By R&D Editors | February 18, 2015

This image shows single shell carbon-encapsulated iron nanoparticles. Image: Aalto Univ.Researchers succeeded in creating an electrocatalyst that is needed for storing electric energy made of carbon and iron.

A challenge that comes with the increased use of renewable energy is how to store electric energy.

Platinum has traditionally been used as the electrocatalyst in electrolyzers that store electric energy as chemical compounds. However, platinum is a rare and expensive metal. Now Aalto Univ. researchers have succeeded in developing a substitute to it that is cheap and effective.

“We developed an electrocatalyst that is made of iron and carbon.
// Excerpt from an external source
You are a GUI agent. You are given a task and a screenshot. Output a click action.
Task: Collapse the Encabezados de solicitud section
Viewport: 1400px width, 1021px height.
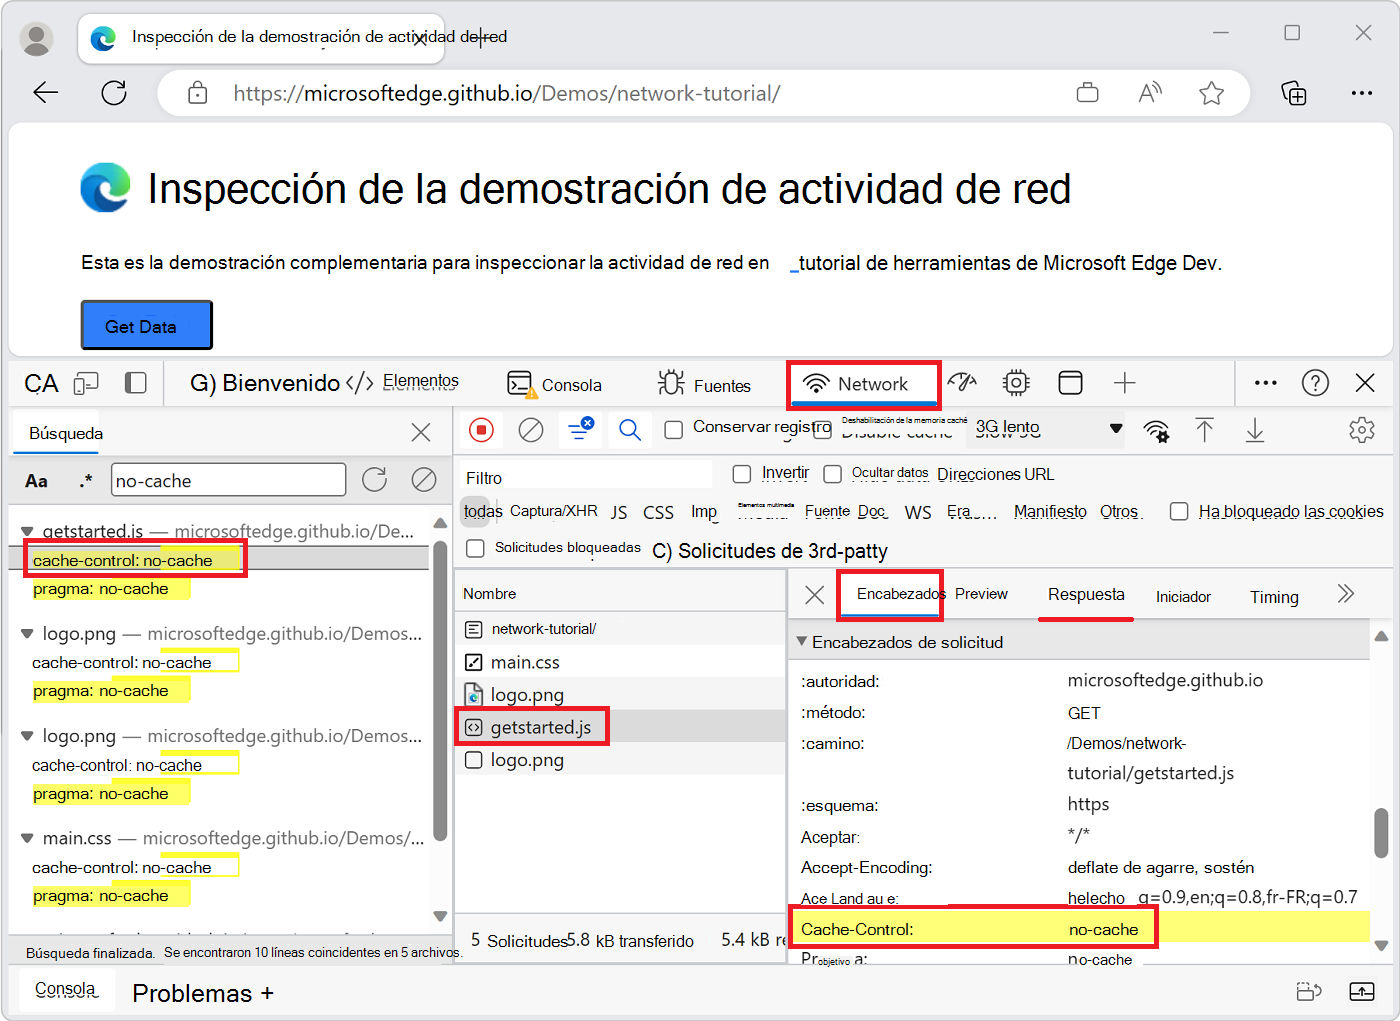[x=804, y=642]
Now the same efficiency that was achieved with platinum can be obtained with a less expensive material. Nearly 40% of the material costs of energy storage with an electrolyzer come from the electrocatalyst,” says senior scientist Tanja Kallio.

The findings have been published in Angewandte Chemie.

Losses decrease
The manufacturing process has been developed in cooperation with a research group led by Prof. Esko Kauppinen from Aalto Univ. School of Science. The carbon nanotube the group developed conducts electricity extremely well and serves as the support, while the now added only single carbon layer covered iron functions as the catalyst. The manufacturing process has a single stage.

In the manufacturing phase, the iron is covered with graphene.

“The method has been altered to make the electro catalyst very active. By active, we refer to the small amount of energy needed to store electric energy as hydrogen. This reduces the losses caused by chemical storage and the process is economically viable.”

Source: Aalto Univ.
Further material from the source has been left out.